Crypto Tax UK — 2025/26 Guide
Updated for the 2025/26 tax year
HMRC treats cryptocurrency as property, not currency. That means Capital Gains Tax (CGT) applies when you dispose of crypto assets. The annual exempt amount for 2025/26 is just £3,000, down from £6,000 the previous year.
CGT Rates on Crypto (2025/26)
| Tax Band | Rate (Non-Property) | Rate (Property) |
|---|---|---|
| Basic rate (up to £50,270) | 10% | 18% |
| Higher rate (above £50,270) | 20% | 24% |
Crypto falls under the non-property rates: 10% for basic-rate taxpayers and 20% for higher-rate.
When You DO Pay Tax
- Selling crypto for GBP or any fiat currency
- Swapping one crypto for another (e.g. BTC → ETH)
- Spending crypto to buy goods or services
- Gifting crypto (unless to spouse/civil partner)
When You DON’T Pay Tax
- Buying crypto with GBP and holding it
- Transferring between your own wallets
- Gifting to spouse or civil partner
- Donating to a registered charity
Staking, Airdrops & Mining
Staking rewards and mining incomeare treated as miscellaneous income and taxed at your income tax rate. If it’s a trade (regular, organised activity), it could be trading income instead. Airdrops are only taxable if received in return for a service — random airdrops are not income but their cost basis is £0 for future CGT.
DeFi & NFT Tax Treatment
DeFi lending/liquidity pools: Providing tokens to a pool is a disposal if you receive different tokens back. Yield is income.
NFTs: Buying an NFT with crypto is two disposals — one of the crypto, one acquisition of the NFT. Selling the NFT is a CGT event.
Worked Example: Bitcoin Purchase & Sale
Scenario: Higher-rate taxpayer
- Bought 1 BTC at £20,000 in January 2024
- Sold 1 BTC at £50,000 in December 2025
- Gain: £50,000 − £20,000 = £30,000
- Annual exempt amount: −£3,000
- Taxable gain: £27,000
- CGT at 20% (higher rate): £27,000 × 20% = £5,400
If you were a basic-rate taxpayer and the gain stayed within the basic band, the tax would be £27,000 × 10% = £2,700.
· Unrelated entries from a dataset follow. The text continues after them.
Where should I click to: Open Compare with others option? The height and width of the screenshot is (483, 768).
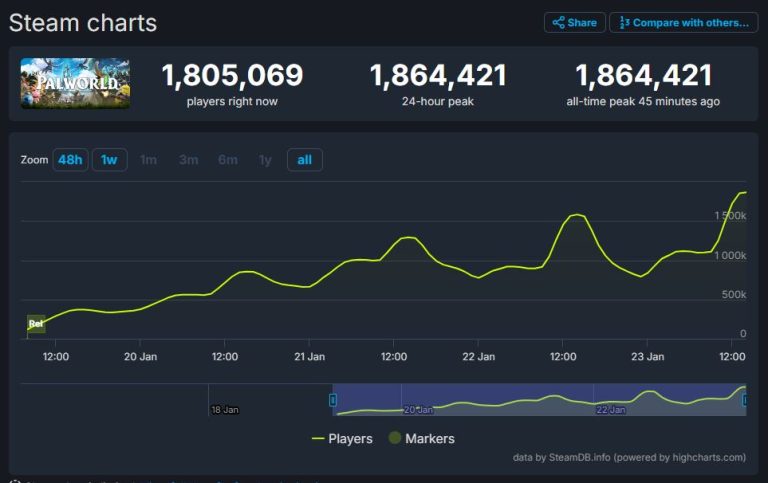pyautogui.click(x=684, y=23)
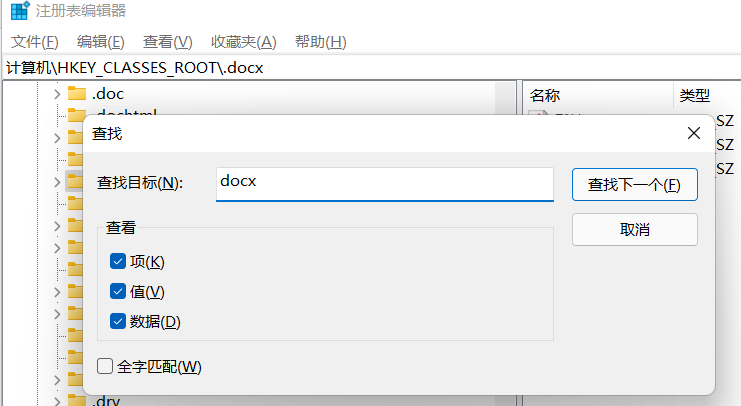Open the 帮助(H) help menu
This screenshot has width=741, height=406.
pos(320,42)
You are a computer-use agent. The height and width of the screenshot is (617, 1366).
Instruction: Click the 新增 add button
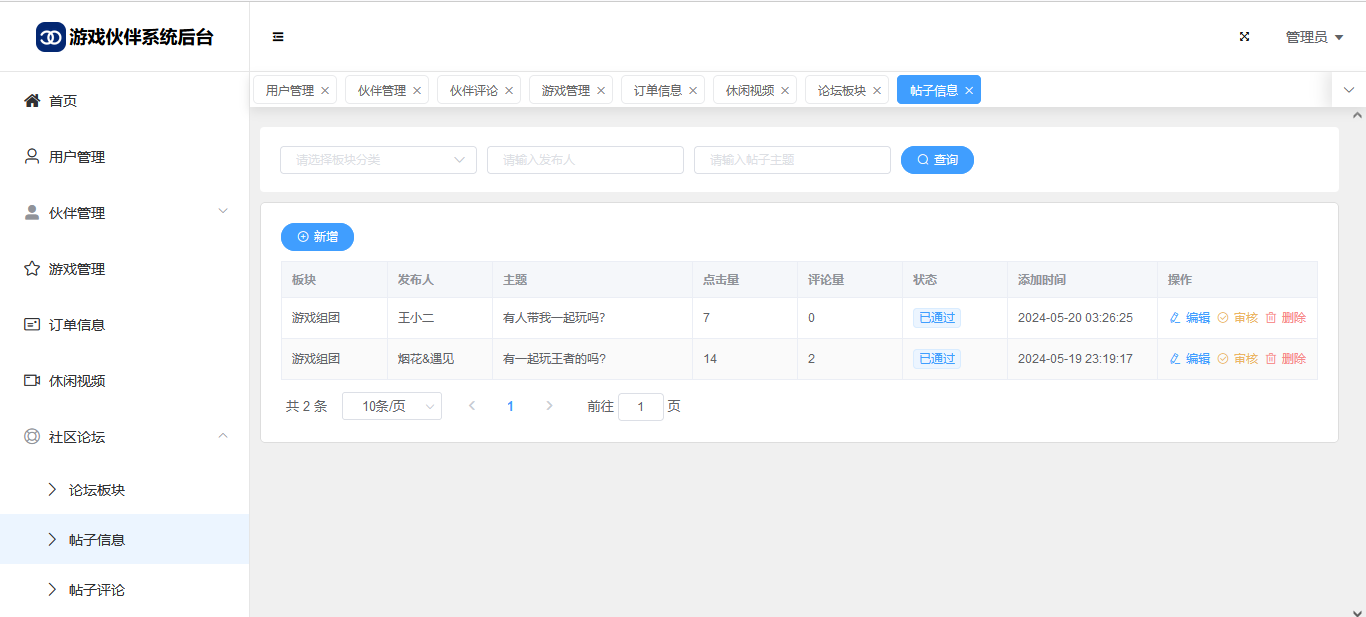[317, 237]
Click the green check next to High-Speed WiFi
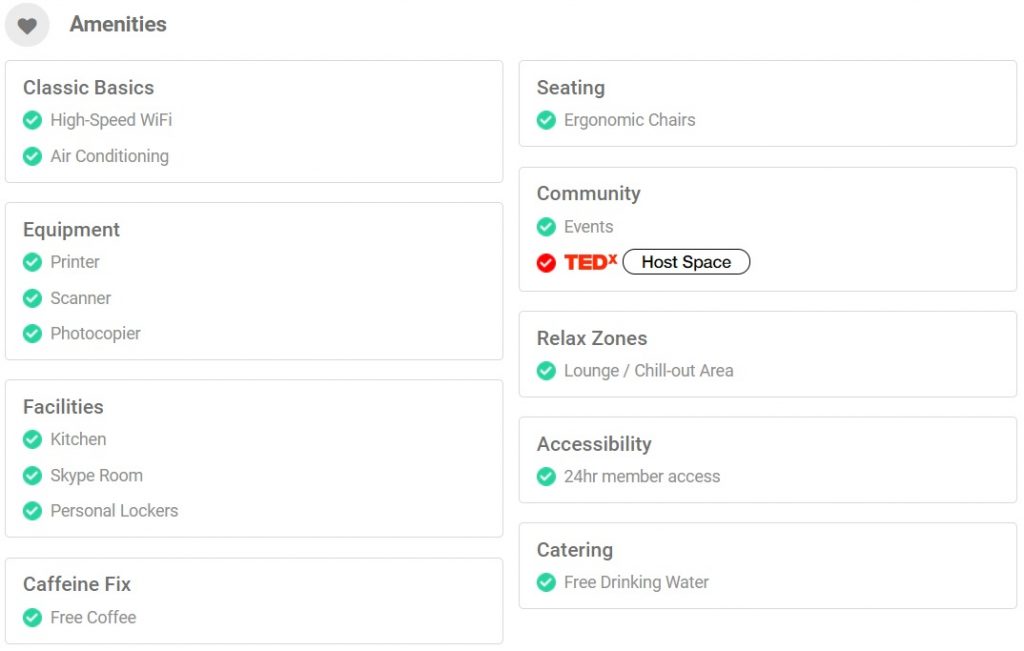 [32, 120]
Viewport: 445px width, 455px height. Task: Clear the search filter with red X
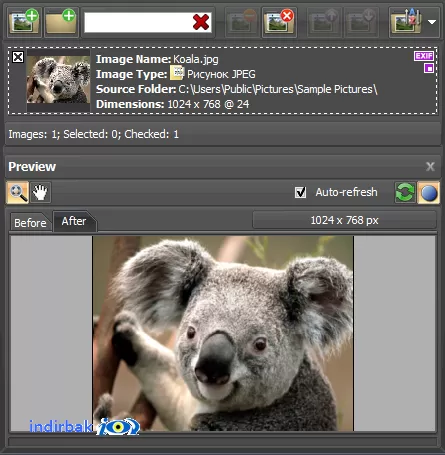point(201,22)
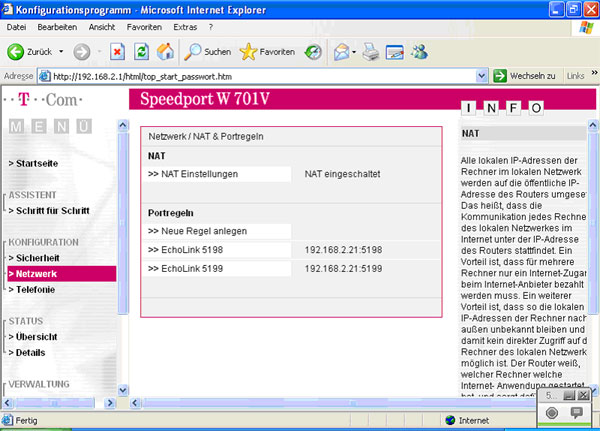Viewport: 600px width, 431px height.
Task: Open the mail envelope toolbar icon
Action: (x=342, y=51)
Reducing Your Crypto Tax Bill
- Use your £3,000 annual exempt amount — sell in tranches across tax years.
- Transfer to spouse before selling — doubles the exempt amount to £6,000.
- Offset losses — if you sold at a loss, report it to HMRC to carry forward.
- Bed and breakfast rule: You cannot sell and rebuy the same token within 30 days to crystallise a gain/loss. HMRC matches the sale to the repurchase.
Record Keeping
HMRC requires records of every transaction: date, type, quantity, value in GBP, fees, and wallet addresses. Use crypto tax software (Koinly, CoinTracker, or CryptoTaxCalculator) to automate this. Keep records for at least 5 years after the Self Assessment deadline.